• diyaloglarina hasta oldugum bahari karsilama filmi; bahari, cocuklari, kuslari düsünün..
    ha kuus, ha cocuk..

    --- spoiler ---

    - orkestra ne ki?
    - mızıka mızıka
    - peki bu orkestraya para yapistiran var mi?

    [kahve fali esnasinda]
    - bi kismet var mi?
    - bu sene mi desem, seneye mi desem..
    - yaw seneye galmaasin..

    - senin kiz arkadasin da vardir simdi üniversitede
    - yoo.. yoktur. bunlar kücük burjuva aliskanliklari.. hem ben artik devrimci oldum.
    - iyi yapmissin vallahi!

    - ee sey ben sey diyecektim.. yaw nasil desem; desem sana dert, demesem bana dert. keske biz seninle ayni evde olsaydik, o zaman ben sana sabahlara kadar kayit yapardim, iste sen de bana kitap okurdun... öyle bilinçlenirdik..

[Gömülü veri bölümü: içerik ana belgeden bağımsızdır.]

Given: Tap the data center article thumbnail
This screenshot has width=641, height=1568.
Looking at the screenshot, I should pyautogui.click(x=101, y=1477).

    - pavyon kültürü kadin bedeninin sömürülmesidir
    - pavyonda kültür n'arasin?

    - arkadaslar allahümme salli.

    --- spoiler ---

    ayrica sözlük;

    cuntalar olmasin!
    arzederim.
  • iyi bir film olarak değer kazanmak için bazı niteliklere sahip fakat klasik bir film olarak değerlendirilmesi için bir takım şeylerden yoksun olan film. bu kısmına pek giremeyeceğim zira kendimi pek çatır çatır sinema eleştirmenliği yapacak kabiliyette görmüyorum. (nasıl olsa hıncal-haşmet muhteşem ikilisi, bu film için de en baba sinema eleştirmenine taş çıkartan edayla yorumlarını yaparlar) bununla birlikte izlerken çok eğlendiğimi, bir takım sıkıntıları ve üzüntüleri bir iki saatliğine de olsa unuttuğumu belirtmeliyim.. fakat filmden asıl aklımda kalan şey şu oldu;

    --- spoiler ---

    cezmi baskın'ın canlandırdığı abuzer karakteri, ezberlediği devrimci sloganları evdekilere satmaya çalışan kızına tokat attıktan sonra bir tirad geçiyor; "ben senin o halkının tokadını doğduğumdan bu yana yiyorum" gibilerinden. filmi diğerlerinden ayıran şey de bu işte. biz çok ciciydik de bir takım cuntacılar gelip üstümüzden geçti klişesine de bir tokat atıyor bu sahneyle. evet cuntacılar üzerimizden geçti amenna, ama ya onlara karşı birbirlerini satanlar, kendi sınıfından olmayanı ezenler; ya onlar?

    --- spoiler ---

    çünkü biz çoğu kez iki yüzlü olduk. genellikle güçlüden yana durduk. bizim gibi olmayanın varlığına saygı göstermedik. aramızdan biri bu halkın güvercinlere dokunmayacağını düşünüyordu, ama biz onu bile koruyamadık. bir güvercine sahip çıkamadık; hedef gösterdik. işte biz öyle "şu çılgın" bir halkız ki, canımız sıkıldıkça tokat atıyoruz birbirimize. hele ki, birinin mazlum olduğunu görüvermeyelim. ama bir şey oldu mu suçluyu hemen buluruz; bu konuda üstümüze yoktur doğrusu. katil; mgk, cia, jitem, amerika... eyvallah... ya biz?
  • müthiş sosyalizm tanımı yapmış sahici film.

    -sosyalizm ne ki?
    -sosyalizm, incir zamanı incir yemektir. ama herkesin incir yemesidir.

    arz ederim.
    *
  • son dönem türk sinemasının en ölçülü, en içten filmi. ne laçka bir mizah (bilimum erbil filmleri), ne çığrından çıkmış bir trajedi (babam ve oğlum)... göze çarpan hiçbir aşırılık yok, her şey olması gerektiği gibi.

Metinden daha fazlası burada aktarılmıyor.